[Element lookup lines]
──────────────────────────────

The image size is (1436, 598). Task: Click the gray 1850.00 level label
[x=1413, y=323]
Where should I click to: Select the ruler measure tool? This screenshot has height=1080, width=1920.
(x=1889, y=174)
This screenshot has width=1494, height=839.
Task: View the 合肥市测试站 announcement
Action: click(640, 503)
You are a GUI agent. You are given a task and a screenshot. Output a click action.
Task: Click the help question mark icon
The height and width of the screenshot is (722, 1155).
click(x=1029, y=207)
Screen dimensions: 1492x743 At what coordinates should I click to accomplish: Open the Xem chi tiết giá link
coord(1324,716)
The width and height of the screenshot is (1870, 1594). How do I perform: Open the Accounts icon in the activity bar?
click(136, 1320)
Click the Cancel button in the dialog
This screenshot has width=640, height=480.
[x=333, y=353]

──────────────────────────────

§ **WHAT THE TASK REQUIRES**
Retype every one of the lines above, character for character, with no changes.

§ **FULL OUTPUT**
The image size is (1436, 598). Task: Click the gray 1850.00 level label
[x=1413, y=323]
Where should I click to: Select the ruler measure tool? This screenshot has height=1080, width=1920.
(x=1889, y=174)
This screenshot has width=1494, height=839.
Task: View the 合肥市测试站 announcement
Action: click(640, 503)
You are a GUI agent. You are given a task and a screenshot. Output a click action.
Task: Click the help question mark icon
The height and width of the screenshot is (722, 1155).
click(x=1029, y=207)
Screen dimensions: 1492x743 At what coordinates should I click to accomplish: Open the Xem chi tiết giá link
coord(1324,716)
The width and height of the screenshot is (1870, 1594). How do I perform: Open the Accounts icon in the activity bar?
click(136, 1320)
Click the Cancel button in the dialog
This screenshot has width=640, height=480.
[x=333, y=353]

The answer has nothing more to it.